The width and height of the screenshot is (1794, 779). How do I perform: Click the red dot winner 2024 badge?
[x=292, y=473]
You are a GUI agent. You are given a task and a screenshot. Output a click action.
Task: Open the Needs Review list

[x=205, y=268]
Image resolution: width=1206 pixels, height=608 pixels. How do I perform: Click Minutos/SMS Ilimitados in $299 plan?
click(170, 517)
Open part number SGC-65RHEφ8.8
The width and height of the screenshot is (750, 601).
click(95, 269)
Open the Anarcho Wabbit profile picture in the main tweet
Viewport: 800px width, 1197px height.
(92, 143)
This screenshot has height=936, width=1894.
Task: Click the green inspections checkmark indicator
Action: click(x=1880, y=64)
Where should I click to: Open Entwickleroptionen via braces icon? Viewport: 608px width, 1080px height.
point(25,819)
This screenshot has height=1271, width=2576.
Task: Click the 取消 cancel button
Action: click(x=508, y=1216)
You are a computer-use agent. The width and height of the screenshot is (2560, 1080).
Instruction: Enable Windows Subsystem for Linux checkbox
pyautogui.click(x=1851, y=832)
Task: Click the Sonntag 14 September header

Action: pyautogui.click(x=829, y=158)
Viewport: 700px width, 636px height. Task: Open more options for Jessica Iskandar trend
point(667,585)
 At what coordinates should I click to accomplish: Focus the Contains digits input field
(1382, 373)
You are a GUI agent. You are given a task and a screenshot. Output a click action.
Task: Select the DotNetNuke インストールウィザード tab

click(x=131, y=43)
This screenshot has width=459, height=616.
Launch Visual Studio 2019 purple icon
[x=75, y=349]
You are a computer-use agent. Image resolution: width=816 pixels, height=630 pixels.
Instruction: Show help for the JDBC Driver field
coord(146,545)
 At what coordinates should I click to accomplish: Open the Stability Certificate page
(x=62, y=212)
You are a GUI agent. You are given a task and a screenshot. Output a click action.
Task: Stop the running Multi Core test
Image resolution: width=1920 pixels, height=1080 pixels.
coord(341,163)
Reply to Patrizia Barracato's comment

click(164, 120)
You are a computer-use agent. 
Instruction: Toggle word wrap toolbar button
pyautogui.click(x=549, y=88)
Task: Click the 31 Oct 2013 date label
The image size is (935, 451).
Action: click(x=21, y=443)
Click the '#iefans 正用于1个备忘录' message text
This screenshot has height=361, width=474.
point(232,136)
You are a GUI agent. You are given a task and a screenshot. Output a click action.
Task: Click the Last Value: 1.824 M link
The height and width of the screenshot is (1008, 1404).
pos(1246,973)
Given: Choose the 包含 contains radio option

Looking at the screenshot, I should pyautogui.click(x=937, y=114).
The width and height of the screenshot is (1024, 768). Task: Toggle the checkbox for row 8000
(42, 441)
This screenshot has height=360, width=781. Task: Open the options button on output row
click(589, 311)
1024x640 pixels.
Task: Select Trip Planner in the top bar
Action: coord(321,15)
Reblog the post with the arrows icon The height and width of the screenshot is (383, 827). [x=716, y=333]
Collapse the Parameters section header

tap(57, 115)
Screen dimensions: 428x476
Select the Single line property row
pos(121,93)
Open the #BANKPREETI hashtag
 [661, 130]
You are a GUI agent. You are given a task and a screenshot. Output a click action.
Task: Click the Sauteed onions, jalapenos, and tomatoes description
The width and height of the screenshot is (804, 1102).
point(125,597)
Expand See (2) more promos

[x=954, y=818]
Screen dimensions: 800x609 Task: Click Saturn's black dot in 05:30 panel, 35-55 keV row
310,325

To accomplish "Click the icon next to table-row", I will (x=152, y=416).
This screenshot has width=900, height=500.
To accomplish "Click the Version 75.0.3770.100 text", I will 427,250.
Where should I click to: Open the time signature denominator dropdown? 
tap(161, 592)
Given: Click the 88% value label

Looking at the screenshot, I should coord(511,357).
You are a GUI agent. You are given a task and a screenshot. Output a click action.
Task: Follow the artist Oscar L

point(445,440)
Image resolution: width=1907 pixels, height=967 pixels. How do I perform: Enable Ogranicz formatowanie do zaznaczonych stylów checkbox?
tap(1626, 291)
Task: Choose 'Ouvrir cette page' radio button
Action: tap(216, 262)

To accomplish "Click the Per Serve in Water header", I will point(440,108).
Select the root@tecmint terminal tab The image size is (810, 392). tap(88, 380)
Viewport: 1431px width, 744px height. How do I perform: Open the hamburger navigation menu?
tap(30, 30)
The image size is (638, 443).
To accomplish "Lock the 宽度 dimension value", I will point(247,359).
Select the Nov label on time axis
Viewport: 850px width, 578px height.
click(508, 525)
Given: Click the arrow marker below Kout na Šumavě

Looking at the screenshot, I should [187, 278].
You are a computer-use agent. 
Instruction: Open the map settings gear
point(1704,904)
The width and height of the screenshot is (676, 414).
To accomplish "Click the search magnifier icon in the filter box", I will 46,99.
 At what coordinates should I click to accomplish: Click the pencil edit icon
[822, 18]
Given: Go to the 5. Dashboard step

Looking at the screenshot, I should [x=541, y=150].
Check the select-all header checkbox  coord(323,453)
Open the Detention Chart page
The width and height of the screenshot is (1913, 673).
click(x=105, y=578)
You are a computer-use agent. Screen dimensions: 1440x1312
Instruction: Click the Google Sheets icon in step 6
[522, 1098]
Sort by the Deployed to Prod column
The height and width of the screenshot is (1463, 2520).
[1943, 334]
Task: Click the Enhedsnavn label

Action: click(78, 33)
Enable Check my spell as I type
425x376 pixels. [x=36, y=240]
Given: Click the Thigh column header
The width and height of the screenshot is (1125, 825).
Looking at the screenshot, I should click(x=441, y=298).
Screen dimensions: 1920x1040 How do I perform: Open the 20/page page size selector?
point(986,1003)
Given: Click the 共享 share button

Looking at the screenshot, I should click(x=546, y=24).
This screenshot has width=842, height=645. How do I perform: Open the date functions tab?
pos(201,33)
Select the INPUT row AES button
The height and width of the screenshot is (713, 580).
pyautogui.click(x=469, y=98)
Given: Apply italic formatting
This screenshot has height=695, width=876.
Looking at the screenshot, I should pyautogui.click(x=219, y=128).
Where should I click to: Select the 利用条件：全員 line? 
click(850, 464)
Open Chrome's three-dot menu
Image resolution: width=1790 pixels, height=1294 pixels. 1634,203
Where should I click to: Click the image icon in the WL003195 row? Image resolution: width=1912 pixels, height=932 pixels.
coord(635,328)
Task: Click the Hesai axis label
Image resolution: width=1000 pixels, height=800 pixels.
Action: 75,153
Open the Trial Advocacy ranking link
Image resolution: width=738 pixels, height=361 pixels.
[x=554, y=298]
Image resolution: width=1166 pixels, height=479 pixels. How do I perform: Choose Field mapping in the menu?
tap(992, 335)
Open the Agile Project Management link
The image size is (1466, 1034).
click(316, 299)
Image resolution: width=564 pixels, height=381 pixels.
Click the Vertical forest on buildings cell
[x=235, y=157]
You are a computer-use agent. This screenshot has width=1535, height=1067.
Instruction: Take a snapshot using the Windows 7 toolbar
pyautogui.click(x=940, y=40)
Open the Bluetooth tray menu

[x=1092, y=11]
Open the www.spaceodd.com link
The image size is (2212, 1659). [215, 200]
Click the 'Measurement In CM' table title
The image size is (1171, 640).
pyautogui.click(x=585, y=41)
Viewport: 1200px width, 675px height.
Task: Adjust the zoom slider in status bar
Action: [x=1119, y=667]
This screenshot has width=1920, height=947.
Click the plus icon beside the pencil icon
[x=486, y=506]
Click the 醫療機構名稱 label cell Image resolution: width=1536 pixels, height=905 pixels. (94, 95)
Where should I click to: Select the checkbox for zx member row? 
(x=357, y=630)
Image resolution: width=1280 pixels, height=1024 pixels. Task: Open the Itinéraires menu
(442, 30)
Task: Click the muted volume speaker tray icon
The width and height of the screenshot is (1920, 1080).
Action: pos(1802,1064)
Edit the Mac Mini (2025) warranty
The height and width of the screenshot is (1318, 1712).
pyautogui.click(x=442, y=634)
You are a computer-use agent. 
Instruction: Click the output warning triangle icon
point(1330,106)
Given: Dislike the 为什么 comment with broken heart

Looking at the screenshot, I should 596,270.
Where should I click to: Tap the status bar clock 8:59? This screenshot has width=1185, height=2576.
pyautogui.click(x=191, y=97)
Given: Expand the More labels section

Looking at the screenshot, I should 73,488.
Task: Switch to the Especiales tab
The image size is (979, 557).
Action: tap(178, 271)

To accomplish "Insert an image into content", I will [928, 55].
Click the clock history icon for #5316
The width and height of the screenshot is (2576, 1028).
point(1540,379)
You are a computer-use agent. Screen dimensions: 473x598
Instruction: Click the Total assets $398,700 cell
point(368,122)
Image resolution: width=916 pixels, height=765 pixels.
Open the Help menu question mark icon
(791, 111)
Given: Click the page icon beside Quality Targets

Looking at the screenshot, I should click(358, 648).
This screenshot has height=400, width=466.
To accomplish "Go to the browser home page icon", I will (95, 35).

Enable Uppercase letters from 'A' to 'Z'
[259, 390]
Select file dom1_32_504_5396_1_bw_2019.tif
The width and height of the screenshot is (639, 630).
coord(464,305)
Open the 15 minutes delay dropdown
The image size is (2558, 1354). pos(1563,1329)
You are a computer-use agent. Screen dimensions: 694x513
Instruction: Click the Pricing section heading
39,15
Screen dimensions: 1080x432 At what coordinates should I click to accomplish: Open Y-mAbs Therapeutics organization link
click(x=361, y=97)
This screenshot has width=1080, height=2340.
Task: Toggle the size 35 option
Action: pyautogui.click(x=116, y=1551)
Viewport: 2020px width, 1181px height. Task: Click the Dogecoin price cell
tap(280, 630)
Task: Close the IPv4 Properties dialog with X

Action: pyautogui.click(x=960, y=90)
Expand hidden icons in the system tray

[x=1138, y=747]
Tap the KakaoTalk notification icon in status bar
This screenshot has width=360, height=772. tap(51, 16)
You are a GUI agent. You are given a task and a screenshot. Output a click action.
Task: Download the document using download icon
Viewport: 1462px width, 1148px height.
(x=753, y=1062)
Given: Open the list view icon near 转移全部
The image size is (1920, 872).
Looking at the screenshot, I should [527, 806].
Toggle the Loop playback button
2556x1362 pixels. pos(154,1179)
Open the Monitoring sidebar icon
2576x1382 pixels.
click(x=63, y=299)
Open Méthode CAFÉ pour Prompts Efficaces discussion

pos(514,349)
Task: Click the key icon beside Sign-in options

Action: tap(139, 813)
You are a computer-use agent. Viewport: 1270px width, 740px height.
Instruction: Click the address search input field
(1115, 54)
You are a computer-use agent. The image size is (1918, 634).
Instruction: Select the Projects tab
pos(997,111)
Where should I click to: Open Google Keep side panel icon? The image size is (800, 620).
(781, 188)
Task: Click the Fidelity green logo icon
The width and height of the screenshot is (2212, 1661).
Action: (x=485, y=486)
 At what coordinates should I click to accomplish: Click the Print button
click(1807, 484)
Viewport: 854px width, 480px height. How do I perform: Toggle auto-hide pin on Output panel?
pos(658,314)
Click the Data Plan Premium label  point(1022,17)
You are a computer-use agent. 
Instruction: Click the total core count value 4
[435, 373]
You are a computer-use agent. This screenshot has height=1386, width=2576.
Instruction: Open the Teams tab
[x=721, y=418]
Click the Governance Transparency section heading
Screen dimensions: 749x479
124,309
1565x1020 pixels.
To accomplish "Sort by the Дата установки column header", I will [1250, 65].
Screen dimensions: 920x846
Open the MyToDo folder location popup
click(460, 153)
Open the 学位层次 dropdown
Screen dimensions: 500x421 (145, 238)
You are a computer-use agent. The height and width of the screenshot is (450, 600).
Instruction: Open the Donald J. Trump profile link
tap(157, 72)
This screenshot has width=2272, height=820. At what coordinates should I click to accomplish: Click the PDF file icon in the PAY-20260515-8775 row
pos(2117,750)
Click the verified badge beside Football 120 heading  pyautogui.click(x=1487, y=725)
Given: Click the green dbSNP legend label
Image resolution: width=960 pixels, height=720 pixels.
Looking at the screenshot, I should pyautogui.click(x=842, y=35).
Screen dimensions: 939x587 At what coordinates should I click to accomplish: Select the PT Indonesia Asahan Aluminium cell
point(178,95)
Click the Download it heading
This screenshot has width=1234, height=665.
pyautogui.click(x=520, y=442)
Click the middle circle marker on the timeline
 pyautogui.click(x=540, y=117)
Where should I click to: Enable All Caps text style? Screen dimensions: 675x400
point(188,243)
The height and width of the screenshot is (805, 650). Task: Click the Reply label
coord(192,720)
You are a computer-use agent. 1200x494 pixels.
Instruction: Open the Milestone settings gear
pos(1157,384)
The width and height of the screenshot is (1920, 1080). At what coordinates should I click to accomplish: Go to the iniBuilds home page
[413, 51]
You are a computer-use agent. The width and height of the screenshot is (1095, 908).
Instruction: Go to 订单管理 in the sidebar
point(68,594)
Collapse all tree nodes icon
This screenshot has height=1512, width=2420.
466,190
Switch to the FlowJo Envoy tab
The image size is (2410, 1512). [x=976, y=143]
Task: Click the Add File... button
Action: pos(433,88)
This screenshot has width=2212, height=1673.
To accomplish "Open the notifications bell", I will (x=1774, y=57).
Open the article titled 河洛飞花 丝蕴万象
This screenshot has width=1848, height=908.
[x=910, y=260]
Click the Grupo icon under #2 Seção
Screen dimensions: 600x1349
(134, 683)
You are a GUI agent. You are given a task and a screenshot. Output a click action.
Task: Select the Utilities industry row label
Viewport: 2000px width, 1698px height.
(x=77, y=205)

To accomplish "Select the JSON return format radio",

_Your task_. Reproduce the material verbatim, starting with the line that contains "Select the root@tecmint" and going on through the line that contains "pyautogui.click(x=469, y=98)", including both of those lines.

_Answer to the task_.
Select the root@tecmint terminal tab The image size is (810, 392). tap(88, 380)
Viewport: 1431px width, 744px height. How do I perform: Open the hamburger navigation menu?
tap(30, 30)
The image size is (638, 443).
To accomplish "Lock the 宽度 dimension value", I will point(247,359).
Select the Nov label on time axis
Viewport: 850px width, 578px height.
click(508, 525)
Given: Click the arrow marker below Kout na Šumavě

Looking at the screenshot, I should [187, 278].
You are a computer-use agent. 
Instruction: Open the map settings gear
point(1704,904)
The width and height of the screenshot is (676, 414).
To accomplish "Click the search magnifier icon in the filter box", I will 46,99.
 At what coordinates should I click to accomplish: Click the pencil edit icon
[822, 18]
Given: Go to the 5. Dashboard step

Looking at the screenshot, I should [x=541, y=150].
Check the select-all header checkbox  coord(323,453)
Open the Detention Chart page
The width and height of the screenshot is (1913, 673).
click(x=105, y=578)
You are a computer-use agent. Screen dimensions: 1440x1312
Instruction: Click the Google Sheets icon in step 6
[522, 1098]
Sort by the Deployed to Prod column
The height and width of the screenshot is (1463, 2520).
[1943, 334]
Task: Click the Enhedsnavn label

Action: click(78, 33)
Enable Check my spell as I type
425x376 pixels. [x=36, y=240]
Given: Click the Thigh column header
The width and height of the screenshot is (1125, 825).
Looking at the screenshot, I should click(x=441, y=298).
Screen dimensions: 1920x1040 How do I perform: Open the 20/page page size selector?
point(986,1003)
Given: Click the 共享 share button

Looking at the screenshot, I should click(x=546, y=24).
This screenshot has width=842, height=645. How do I perform: Open the date functions tab?
pos(201,33)
Select the INPUT row AES button
The height and width of the screenshot is (713, 580).
pyautogui.click(x=469, y=98)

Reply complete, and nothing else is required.